All of this is explained in more detail in Contributing Feature Requests.

If you believe the feature you want isn't very complex and that you're making a very small request of us: great! You can implement it locally yourself and maintain the patch, which shouldn't be much work since you don't believe it represents a significant burden on the upstream.

If the feature you want is large enough that you don't want to develop or maintain it, we need you to work with us to understand the context your organization exists in, why you have this unusual setup and problem, why this feature is a good technical solution to the problem, and why this isn't just a request to work around a questionable or complex organizational policy by shifting the burden of poor planning onto us.

We will never implement features without first developing this deep understanding of the context they exist in and the problems they're solving, because we're committing to maintaining them indefinitely. This is a huge, long-term burden, so we believe it is reasonable to ask you to bear as much of the burden as you can up front by describing the problem you're facing -- not just requesting a feature -- so we can find different solutions and evolve solutions as other problems arise and needs change. This is explained in more detail in Describing Root Problems.

From the information you've provided, here's my guess about what's going on: it sounds like your organization has an unusual authentication setup with two or more separate SSO authorities. I assume this setup exists for historical reasons (perhaps you acquired another company, or were yourselves acquired, and the two organizations' SSO systems haven't been merged) and causes many other problems, but is very hard to fix. Because fixing that root problem is too difficult, you're trying to work around the problem in other software like Phabricator. Specifically, you're running into an issue where users are confused about which authentication option they should use.

If that's the case, we'd like to see this hypothetical problem description instead of the one you filed:

My company acquired another company three years ago, and we have two completely different SSO systems which don't know about each other. We haven't fixed this in the last three years because it's a lot of work and it's hard to prioritize internally since the two systems are owned by competing teams locked in an internal battle over the same budget. About two years ago, we started using Phabricator, and just associated it with both SSO systems. When new users go to log in they often aren't sure if they should login with LDAP (our SSO system) or Google (the acquired company's SSO system) and sometimes click the wrong one and get confused or worse. We'd like to provide direct links to login with a particular provider, so our two different SSO portals can link to two different login flows...

Then we could reply with something like this:

This isn't a good fit for the upstream, because it would require time and resources to work around an unusual problem your organization has created for itself and would benefit very few (and perhaps zero) other organizations. We recommend you focus on merging your two SSO systems instead, since that seems to be the root of the problem, and would resolve this problem (and probably other problems) without any changes in the Phabricator upstream. If you'd like, we can give you a quote for fixing this via extension at consulting rates, which will be large enough that you might be able to get some leverage on getting the root problem fixed, since it could help you demonstrate that not merging the two SSO systems has a concrete cost to your organization.

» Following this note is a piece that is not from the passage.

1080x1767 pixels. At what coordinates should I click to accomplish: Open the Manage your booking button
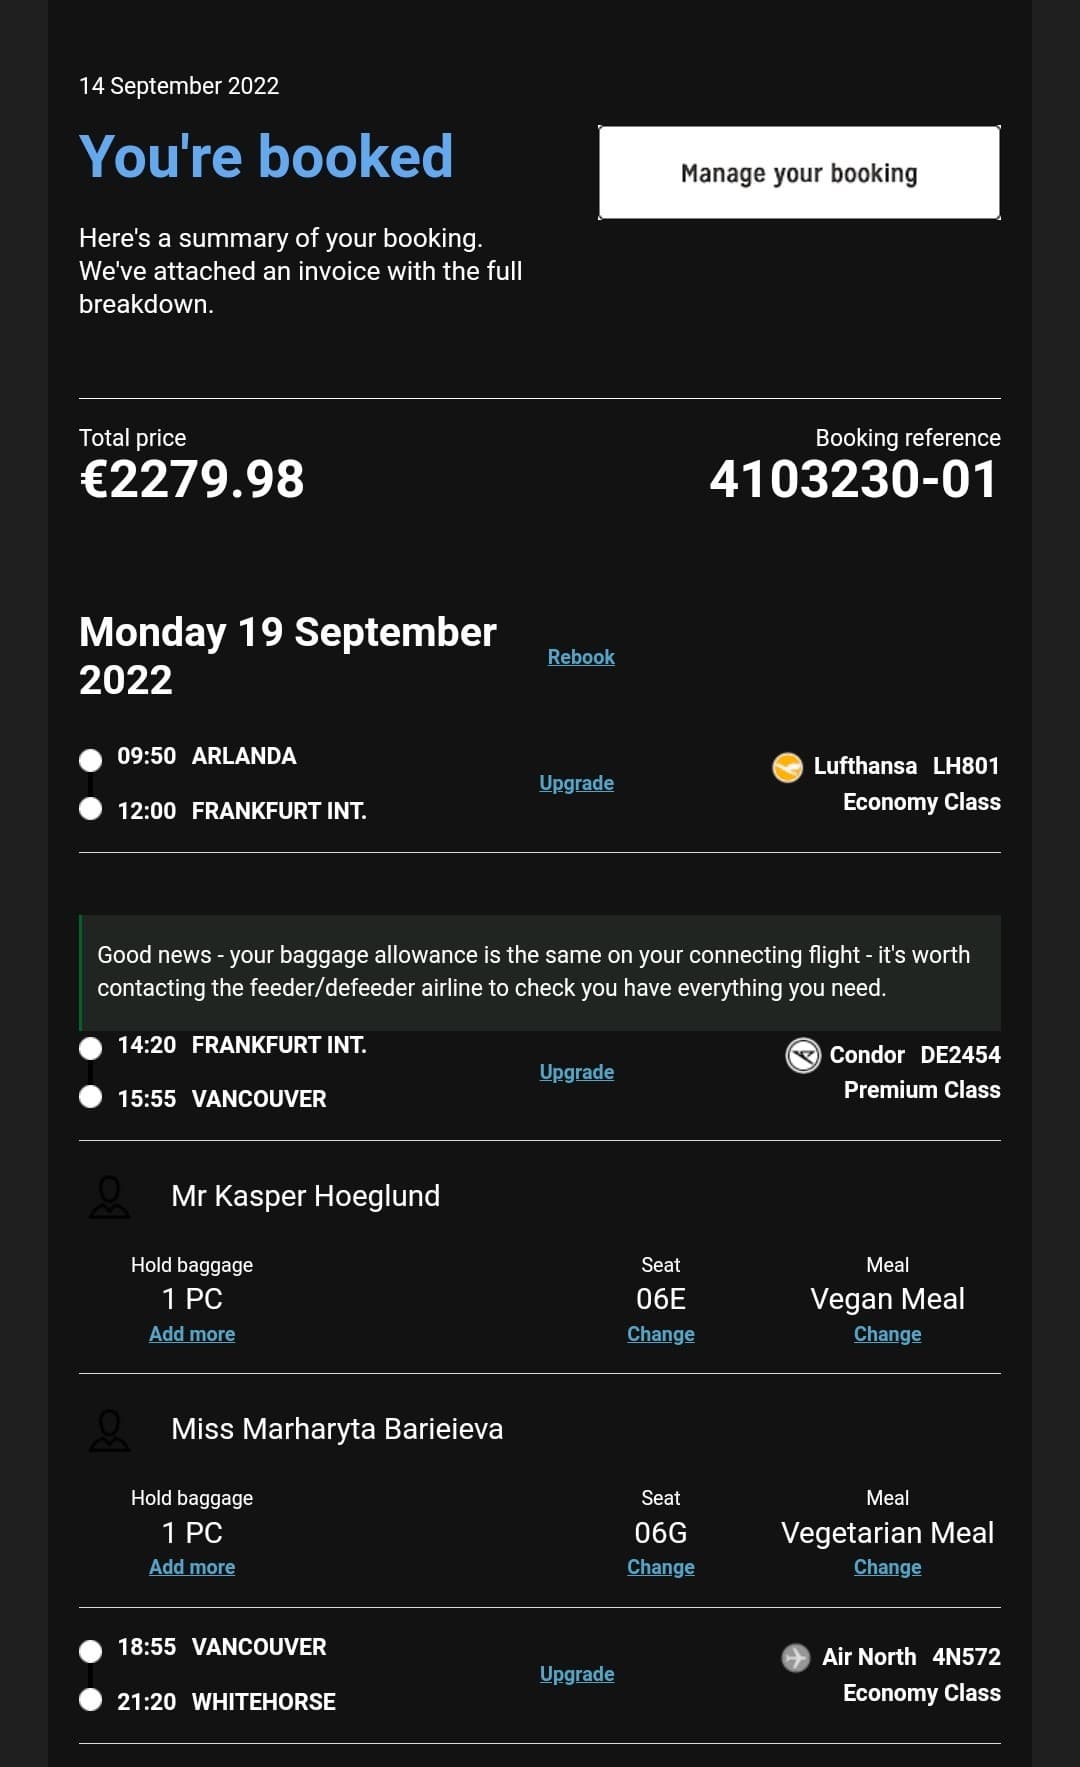(799, 172)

That scenario may be way off the mark, but it's the most likely scenario I can construct from the information you've actually provided to us.

Thanks for the detailed reply.

I tried to explain the root problem properly, and I did read the "Contributing Feature Requests" and "Describing Root Problems" docs before posting.. but I guess I didn't manage to explain properly after all.

For us it's as simple as: We have a need to link to Phabricator from an internal website, and we prefer to have automatic SSO for the users, so we need Phabricator to provide an URL which automatically initiates OAuth SSO login.

We already have an implementation of this internally, so I guess we'll maintain that ourselves going forward.